I love Jane Austen: I love her wit and humor, I love the way she continually pokes fun at her characters, and of course I love her plots, full of missteps and sorrow and finally the happy endings. Frankly, she just didn’t give us enough books, so I’m always on the lookout for good sequels or retellings. “Good” is the operative word here. Austen’s stories have become so popular recently that many sequels and retellings are published every year, and a lot of them aren’t worth the time it takes to read them. In some of these books the language, in an attempt to sound “Regency-era” is so convoluted it’s just silly. Other books are so concerned with making the romance steamy that I worry I’ll lose all respect for myself if I read them through to the end.
So the Fitzwilliam Darcy, Gentlemen trilogy was a refreshing find for me. The trilogy tells the story of Pride and Prejudice from Darcy’s persective. The main events in the story are the same as those in P&P, but having the focus on Darcy instead of Elizabeth changes things enough that you almost find yourself wondering how it will end. Aidan’s prose certainly sounds Regency, but isn’t as over-the-top as others. In fact, if you love the movie adaptations but have a hard time getting into the books, this series may feel more accessible than the originals.

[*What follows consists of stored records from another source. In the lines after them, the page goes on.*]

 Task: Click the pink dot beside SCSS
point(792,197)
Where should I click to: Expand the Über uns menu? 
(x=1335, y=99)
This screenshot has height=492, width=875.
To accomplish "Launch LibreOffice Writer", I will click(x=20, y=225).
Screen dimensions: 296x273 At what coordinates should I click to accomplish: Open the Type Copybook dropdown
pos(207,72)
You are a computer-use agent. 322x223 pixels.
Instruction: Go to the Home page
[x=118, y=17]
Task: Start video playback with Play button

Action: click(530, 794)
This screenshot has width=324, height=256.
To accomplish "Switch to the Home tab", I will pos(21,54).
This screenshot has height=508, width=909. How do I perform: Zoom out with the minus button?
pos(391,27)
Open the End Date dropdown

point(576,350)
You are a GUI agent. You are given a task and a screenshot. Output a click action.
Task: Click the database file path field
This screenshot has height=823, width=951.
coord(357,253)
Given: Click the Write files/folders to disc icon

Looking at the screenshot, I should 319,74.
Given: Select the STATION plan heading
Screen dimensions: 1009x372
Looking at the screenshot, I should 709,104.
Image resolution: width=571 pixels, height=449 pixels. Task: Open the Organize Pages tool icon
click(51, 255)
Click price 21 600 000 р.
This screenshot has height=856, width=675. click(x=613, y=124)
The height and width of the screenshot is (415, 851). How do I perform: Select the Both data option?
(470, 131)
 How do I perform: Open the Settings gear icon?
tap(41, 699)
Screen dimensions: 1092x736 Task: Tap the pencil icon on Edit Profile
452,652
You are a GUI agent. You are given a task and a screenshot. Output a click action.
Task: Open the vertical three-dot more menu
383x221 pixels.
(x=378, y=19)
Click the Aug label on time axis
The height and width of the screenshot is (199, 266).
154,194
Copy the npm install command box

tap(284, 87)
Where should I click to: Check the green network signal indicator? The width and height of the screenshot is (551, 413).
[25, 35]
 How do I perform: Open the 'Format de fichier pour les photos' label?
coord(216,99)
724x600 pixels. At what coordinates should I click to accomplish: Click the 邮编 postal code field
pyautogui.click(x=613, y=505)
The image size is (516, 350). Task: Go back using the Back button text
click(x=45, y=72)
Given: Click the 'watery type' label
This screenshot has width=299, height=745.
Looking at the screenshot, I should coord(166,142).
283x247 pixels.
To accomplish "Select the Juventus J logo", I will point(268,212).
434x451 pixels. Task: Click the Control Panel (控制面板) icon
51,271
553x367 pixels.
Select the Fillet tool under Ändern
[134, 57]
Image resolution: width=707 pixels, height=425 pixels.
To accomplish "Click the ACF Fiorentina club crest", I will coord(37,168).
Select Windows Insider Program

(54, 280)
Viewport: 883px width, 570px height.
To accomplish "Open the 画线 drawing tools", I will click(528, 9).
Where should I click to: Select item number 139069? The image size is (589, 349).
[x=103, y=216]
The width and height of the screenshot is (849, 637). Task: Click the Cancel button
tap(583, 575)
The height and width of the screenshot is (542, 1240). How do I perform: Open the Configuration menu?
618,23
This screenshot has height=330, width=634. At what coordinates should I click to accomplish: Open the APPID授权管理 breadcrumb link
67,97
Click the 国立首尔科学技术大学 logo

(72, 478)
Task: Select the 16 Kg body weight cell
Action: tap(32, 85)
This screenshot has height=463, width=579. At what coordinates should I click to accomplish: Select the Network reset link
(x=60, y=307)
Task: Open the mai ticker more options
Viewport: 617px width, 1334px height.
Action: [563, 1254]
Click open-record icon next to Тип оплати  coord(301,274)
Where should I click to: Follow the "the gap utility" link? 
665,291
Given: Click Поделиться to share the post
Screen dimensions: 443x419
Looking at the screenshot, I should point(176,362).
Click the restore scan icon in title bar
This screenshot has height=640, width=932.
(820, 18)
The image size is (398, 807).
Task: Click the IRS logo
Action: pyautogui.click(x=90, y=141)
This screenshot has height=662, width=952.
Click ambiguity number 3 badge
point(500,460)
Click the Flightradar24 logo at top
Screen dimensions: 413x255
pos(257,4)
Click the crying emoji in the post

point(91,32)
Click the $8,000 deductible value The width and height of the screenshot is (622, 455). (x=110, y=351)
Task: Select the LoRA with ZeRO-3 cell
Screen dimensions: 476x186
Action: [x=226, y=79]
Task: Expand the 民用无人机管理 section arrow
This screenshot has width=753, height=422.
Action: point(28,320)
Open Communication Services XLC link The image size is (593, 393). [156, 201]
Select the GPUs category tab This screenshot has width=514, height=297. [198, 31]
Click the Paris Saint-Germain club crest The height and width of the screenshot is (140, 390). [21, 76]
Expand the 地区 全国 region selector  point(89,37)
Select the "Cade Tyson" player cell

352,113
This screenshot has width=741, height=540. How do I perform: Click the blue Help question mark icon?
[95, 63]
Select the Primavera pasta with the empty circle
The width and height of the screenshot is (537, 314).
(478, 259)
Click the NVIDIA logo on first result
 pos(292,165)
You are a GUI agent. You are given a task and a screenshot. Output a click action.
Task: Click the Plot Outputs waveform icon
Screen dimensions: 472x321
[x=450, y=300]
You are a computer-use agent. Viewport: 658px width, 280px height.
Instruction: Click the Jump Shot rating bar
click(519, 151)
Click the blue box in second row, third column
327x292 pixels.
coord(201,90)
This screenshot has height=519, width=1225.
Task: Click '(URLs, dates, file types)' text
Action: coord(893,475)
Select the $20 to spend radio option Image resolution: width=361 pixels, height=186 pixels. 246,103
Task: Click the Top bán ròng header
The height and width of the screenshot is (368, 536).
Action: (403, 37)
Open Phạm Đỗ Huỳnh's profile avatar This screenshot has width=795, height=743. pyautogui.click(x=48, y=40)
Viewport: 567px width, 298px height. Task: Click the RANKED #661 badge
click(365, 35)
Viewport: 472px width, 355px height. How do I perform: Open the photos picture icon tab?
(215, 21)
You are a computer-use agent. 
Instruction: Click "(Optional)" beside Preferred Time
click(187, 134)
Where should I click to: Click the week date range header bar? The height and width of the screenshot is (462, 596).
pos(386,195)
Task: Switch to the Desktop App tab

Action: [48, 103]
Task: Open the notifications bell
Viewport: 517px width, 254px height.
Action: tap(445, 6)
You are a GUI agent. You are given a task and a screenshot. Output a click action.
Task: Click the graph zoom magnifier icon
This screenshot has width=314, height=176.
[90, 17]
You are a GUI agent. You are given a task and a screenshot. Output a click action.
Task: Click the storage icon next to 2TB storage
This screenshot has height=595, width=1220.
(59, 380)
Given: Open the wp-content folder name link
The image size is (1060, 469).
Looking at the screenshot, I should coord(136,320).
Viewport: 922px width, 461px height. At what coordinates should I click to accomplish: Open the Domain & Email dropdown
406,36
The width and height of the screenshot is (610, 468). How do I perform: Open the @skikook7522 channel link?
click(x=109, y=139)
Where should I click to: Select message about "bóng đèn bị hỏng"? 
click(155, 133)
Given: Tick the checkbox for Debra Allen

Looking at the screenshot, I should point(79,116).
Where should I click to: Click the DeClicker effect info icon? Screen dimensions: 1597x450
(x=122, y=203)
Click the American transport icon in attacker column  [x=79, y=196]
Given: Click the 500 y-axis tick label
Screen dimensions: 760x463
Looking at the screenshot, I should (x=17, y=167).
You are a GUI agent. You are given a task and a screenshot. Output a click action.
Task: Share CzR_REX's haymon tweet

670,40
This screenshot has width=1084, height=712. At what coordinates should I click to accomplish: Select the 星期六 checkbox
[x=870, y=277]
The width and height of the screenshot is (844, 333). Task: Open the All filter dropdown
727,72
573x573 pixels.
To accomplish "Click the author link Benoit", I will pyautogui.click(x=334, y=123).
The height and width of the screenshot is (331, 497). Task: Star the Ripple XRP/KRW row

The three books are: An Assembly Such as This (which covers up until the ball at Netherfield), Duty and Desire (which covers the time when Darcy and Elizabeth are separated), and These Three Remain (the conclusion). Not surprisingly, I found Duty and Desire to be the weakest of the three, probably because this is where Aidan had the chance to deviate the most from what we know and love in P&P. But all in all, I found the entire series rather enjoyable. I hope you do too.